* _BUT DE L'EXERCICE_: D'après le texte sur la santé mentale des étudiants en médecine, combien d'heures par semaine un interne travaille-t-il en moyenne ?

* _TEXTE SOURCE_:

#####

Ce 27 octobre, devant l'Assemblée nationale, plusieurs syndicats étudiants ont dévoilé les résultats d'une enquête sur la santé mentale des étudiants et internes de médecine. Le constat est alarmant : 67% des jeunes et futurs médecins seraient en état de burn-out.
« La crise sanitaire a mis en lumière l’enjeu de la santé mentale des jeunes et futurs médecins. Elle est devenue un intérêt de santé publique, car ce sont les soignants de demain qui feront notre système de santé. À chaque fois que l’un d’entre eux tombe, des centaines de patients en pâtissent tandis que leurs proches et leur famille vivent une souffrance immense », indique le rapport publié par l'Intersyndicale nationale des internes (ISNI), en partenariat avec l'Intersyndicale nationale autonome représentative des internes de médecine générale (ISNAR-IMG), l'Association nationale des étudiants en médecine de France (Anemf) et l'association Jeunes médecins. Les résultats de ces travaux ont également été approuvés par la Conférence des doyens de médecine.
La précédente étude, réalisée en 2017, attestait déjà d'une détérioration de l'état mental des étudiants. 62% des répondants présentaient déjà des symptômes anxieux, 27,7% avaient des symptômes dépressifs et près d'un quart (23,4%) exprimaient des idées suicidaires. En l'espace de quatre ans, cet état de santé s'est considérablement fragilisé.
La charge de travail
Deux tiers des externes et internes rapportent des signes de burn-out. Une proportion qui descend à 39% pour les étudiants de premier cycle. Plusieurs témoignages corroborent cet état de fait, tels que celui de cette étudiante de deuxième cycle qui a dû consulter son généraliste «plus d’une dizaine de fois après un mois d’idées noires et de pleurs constants toute la journée et l’impossibilité de réviser. J’ai été mise sous antidépresseurs pour une durée minimum de six mois jusqu’au concours», précise-t-elle.
Beaucoup de difficultés sont associées à cet affaiblissement: difficultés financières, humiliations professionnels, harcèlements, agressions sexuelles... L'un des autres symptômes reste le temps de travail. Un interne travaille en moyenne 50 heures par semaine et 20 heures pour un externe. «Les gardes de 24 heures, voire plus, sont épuisantes et nuisent clairement et objectivement à notre santé psychique, mais aussi physique d’autant que les moyens techniques donnés pour assurer notre travail sont vraiment indignes », détaille un interne. En comparaison, être en couple permettrait de se protéger en partie de ces risques psychosociaux.

#####

(Enregistrements tirés d'un jeu de données)

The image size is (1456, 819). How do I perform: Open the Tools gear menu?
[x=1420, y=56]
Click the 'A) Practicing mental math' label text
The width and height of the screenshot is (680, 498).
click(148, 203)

#####

* _ZONE DE RÉPONSE_: Un interne travaille en moyenne 50 heures par semaine.